Arkansas Democrat-Gazette

The next Venezuela?

- Bret Stephens Bret Stephens is a New York Times columnist.

In 2018, I wrote a column calling soon-to-be-elected Mexican president Andrés Manuel López Obrador, or AMLO, a leftwing version of Donald Trump. Readers were unpersuade­d. The comparison between the two men, wrote one person in the comments section, “was absurd.” Another called the column “shockingly ignorant.”

Let me recant. AMLO isn’t just another version of Trump. He’s worse, thanks to being a more effective demagogue and bureaucrat­ic operator.

That was again made clear when Mexicans took to the streets Nov. 13 in demonstrat­ions against AMLO’s efforts to gut the National Electoral Institute, known by its Spanish acronym INE. Over three decades, the state-funded but independen­t public agency (previously called the Federal Electoral Institute) has been vital to Mexico’s transition from one-party rule to a competitiv­e democracy in which incumbent parties routinely lose elections—and accept the results.

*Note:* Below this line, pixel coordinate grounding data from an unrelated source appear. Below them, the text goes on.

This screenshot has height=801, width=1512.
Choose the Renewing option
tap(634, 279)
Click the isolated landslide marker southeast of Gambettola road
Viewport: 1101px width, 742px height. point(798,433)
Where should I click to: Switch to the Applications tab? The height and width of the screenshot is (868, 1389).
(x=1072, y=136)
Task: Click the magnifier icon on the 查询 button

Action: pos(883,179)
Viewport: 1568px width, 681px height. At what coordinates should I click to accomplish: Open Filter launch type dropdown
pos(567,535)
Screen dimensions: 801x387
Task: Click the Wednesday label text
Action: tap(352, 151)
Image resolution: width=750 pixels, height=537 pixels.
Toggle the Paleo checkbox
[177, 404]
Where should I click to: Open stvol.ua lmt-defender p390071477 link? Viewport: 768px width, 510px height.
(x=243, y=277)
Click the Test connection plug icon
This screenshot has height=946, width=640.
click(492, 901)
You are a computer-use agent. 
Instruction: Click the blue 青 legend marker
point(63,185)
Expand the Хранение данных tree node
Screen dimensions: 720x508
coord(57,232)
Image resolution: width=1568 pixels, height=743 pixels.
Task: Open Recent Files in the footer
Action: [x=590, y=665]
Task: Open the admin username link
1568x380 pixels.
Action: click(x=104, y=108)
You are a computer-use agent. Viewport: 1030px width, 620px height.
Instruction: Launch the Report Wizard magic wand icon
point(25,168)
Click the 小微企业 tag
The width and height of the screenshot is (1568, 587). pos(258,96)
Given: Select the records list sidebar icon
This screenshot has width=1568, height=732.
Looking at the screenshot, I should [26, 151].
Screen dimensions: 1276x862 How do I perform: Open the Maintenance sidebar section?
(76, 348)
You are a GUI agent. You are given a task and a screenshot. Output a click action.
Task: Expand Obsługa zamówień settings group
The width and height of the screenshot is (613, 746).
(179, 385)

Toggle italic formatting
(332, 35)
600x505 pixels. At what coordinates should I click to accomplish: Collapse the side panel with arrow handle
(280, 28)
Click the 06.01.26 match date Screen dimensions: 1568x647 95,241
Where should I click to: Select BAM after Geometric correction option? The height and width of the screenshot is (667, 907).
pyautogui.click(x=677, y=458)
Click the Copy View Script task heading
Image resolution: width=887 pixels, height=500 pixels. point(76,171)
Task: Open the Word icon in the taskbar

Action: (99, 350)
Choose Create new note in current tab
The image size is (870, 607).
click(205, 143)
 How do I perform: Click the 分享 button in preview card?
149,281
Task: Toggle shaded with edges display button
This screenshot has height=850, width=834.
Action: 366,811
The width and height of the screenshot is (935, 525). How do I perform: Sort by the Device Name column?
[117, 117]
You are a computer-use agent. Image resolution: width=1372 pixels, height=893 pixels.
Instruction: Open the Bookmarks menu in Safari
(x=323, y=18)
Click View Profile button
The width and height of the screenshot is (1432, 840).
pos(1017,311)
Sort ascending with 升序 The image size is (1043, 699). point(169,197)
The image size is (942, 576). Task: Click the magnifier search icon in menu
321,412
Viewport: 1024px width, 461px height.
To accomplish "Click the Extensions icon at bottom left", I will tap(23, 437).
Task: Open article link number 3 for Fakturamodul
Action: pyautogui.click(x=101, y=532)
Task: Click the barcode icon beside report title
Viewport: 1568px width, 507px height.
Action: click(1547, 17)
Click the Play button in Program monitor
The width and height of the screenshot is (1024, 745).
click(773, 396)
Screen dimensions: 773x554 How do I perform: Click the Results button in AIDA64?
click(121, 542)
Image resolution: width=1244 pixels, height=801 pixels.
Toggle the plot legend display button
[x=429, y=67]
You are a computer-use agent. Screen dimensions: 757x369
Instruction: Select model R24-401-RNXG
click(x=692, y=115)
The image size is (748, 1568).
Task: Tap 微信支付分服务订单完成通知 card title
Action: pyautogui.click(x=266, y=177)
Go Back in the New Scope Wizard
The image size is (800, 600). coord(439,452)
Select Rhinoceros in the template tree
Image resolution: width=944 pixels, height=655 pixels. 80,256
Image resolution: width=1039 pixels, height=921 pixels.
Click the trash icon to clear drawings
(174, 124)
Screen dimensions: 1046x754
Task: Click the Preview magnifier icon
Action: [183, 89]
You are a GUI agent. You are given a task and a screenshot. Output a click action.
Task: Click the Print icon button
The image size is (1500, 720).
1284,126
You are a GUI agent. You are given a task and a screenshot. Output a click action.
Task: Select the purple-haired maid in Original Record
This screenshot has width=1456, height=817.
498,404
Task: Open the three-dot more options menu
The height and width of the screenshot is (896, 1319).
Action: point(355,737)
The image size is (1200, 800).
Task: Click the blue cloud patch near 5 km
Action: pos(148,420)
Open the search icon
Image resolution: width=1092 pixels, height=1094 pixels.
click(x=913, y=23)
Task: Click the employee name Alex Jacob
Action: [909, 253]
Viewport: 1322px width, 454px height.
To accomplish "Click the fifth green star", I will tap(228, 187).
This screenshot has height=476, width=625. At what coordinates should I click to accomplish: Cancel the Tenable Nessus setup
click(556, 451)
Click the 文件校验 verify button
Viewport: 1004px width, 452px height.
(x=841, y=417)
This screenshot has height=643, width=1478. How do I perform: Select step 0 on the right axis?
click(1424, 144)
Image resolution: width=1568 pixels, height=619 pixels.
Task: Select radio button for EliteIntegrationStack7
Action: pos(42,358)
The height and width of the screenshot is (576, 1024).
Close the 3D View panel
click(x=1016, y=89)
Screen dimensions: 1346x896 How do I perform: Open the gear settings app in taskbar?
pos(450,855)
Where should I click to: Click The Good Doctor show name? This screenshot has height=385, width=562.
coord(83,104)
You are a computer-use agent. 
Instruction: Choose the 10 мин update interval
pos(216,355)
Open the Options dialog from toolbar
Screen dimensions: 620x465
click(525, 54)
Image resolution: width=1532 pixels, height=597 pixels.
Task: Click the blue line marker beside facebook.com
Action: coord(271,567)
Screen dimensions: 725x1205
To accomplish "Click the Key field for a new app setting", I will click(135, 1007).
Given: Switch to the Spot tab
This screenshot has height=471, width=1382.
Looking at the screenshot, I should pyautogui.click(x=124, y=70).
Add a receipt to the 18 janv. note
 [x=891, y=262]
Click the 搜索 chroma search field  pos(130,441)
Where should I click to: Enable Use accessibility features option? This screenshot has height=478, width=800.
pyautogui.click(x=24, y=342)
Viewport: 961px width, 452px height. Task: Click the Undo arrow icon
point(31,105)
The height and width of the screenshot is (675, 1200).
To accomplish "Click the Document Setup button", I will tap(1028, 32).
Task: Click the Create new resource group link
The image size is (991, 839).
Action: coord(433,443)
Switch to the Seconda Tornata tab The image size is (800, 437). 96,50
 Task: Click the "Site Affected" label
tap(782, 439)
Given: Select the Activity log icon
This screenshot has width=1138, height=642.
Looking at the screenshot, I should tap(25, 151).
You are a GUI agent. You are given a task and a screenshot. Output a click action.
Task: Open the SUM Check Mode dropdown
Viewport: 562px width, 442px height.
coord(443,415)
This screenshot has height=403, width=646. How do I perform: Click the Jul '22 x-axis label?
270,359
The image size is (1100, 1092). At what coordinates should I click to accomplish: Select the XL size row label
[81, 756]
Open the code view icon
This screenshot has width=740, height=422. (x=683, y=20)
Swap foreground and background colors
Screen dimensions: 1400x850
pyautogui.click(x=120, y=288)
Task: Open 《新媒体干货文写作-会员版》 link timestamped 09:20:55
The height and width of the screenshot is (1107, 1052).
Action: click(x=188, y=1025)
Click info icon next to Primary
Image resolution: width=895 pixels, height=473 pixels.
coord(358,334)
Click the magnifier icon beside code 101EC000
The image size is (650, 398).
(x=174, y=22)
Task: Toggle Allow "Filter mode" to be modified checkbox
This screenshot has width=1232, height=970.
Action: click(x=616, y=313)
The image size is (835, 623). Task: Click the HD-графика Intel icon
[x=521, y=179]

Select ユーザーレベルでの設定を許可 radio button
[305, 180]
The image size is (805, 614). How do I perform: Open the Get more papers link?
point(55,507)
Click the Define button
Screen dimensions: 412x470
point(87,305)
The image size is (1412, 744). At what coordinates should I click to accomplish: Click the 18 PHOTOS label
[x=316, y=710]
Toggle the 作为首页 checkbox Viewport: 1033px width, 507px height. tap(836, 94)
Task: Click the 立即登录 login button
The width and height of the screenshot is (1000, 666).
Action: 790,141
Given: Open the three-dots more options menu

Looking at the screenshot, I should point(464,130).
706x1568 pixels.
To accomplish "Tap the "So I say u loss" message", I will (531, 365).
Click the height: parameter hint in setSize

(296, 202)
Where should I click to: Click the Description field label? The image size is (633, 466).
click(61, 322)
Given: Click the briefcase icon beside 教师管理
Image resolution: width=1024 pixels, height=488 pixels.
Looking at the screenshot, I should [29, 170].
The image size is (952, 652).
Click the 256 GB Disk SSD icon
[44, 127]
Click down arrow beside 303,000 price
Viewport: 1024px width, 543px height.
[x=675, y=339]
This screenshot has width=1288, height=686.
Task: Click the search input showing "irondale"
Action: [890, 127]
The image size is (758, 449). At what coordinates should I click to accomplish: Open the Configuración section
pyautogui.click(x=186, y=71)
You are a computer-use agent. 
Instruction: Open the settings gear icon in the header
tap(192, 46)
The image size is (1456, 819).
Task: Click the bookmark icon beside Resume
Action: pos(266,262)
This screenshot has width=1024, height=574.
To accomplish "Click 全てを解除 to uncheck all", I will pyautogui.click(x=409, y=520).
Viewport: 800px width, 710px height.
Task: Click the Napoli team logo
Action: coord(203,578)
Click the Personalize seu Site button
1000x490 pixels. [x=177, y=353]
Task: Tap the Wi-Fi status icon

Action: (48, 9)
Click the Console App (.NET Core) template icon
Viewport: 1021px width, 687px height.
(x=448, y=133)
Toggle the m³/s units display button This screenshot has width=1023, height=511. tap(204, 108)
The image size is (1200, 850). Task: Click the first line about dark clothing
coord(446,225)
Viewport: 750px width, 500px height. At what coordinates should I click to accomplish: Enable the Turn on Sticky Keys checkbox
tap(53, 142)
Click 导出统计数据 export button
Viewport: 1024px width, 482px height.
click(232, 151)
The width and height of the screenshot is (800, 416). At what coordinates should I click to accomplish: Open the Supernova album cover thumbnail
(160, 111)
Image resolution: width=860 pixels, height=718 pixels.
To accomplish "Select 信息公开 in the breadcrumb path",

So why would the president— who won in a landslide and maintains a high approval rating, thanks to a cult-of-personalit­y style of politics and a policy of cash transfers to the poor, his core constituen­cy—go after the crown jewel of the country’s civil institutio­ns? Isn’t he supposed to represent the forces of popular democracy?

AMLO’s answer is that he merely aims to make INE more democratic by having its members elected by popular vote after the candidates are nominated by institutio­ns under his control. He would also reduce INE’s funding, take away its power to draw up voter rolls and get rid of state electoral authoritie­s.

In a Trumpian turn of phrase, AMLO calls his critics “racists, snobs and very hypocritic­al.”

Reality is otherwise. AMLO is a product of the old ruling party, the PRI, which dominated nearly every aspect of Mexican political life from the late 1920s to the 1990s. Ideologica­lly, the party was split between two wings: modernizin­g technocrat­s versus statist nationalis­ts. But the party was united in its devotion to patronage, repression, corruption and, above all, presidenti­al control as a means of perpetuati­ng its hold on power.

What would it mean if AMLO were to get his way? His six-year presidenti­al term expires in 2024, and it’s unlikely he would remain formally in office. But there’s an old Mexican tradition of rule from behind the scenes. Stuffing INE with cronies is the first step back to the old ballot-stuffing days that characteri­zed the Mexico I grew up in during the 1970s and ’80s.

It also marks a deeper deteriorat­ion, in three important ways.

First, there’s the ever-expanding role of the military under AMLO. “The military is now operating outside civilian control, in open defiance of the Mexican Constituti­on, which states that the military cannot be in charge of public security,” notes Mexican political analyst Denise Dresser in the current issue of Foreign Affairs. “As a result of presidenti­al decrees, the military has become omnipresen­t: building airports, running the country’s ports, controllin­g customs, distributi­ng money to the poor, implementi­ng social programs and detaining immigrants.”

The second is that the Mexican government has effectivel­y capitulate­d to drug cartels, which, by one estimate, control as much as one-third of the country. That was brought home two years ago, after the Trump administra­tion handed back to Mexico former defense minister Gen. Salvador Cienfuegos, who had been arrested in California and accused of working for the cartels. AMLO promptly released the general.

Eight of the world’s most dangerous cities are now in Mexico, according to an analysis by Bloomberg Opinion, and 45,000 Mexicans fled their homes, fearing violence, in 2021.

Finally, AMLO’s new statism works even worse than the old one. An attempted overhaul of Mexico’s health system has led to catastroph­ic medicine shortages. He has invested heavily in the state-owned oil company, PEMEX, which is still managing to lose money, despite record high commodity prices. Welfare spending is up by 20 percent over the previous administra­tion, but AMLO has done away with one of Mexico’s most successful anti-poverty programs, which tied aid to keeping kids in school.

AMLO’s defenders may rejoin that the president remains popular with most Mexicans, thanks to his professed concern for the very poor. That’s often been the case with populists, from Recep Tayyip Erdogan in Turkey to the Kirchner government­s in Argentina.

But reality has a way of catching up. What Mexicans increasing­ly face under AMLO is an assault on their economic well-being, personal security and political freedom and the rule of law itself. If Mexicans aren’t careful, this will be their road to Venezuela.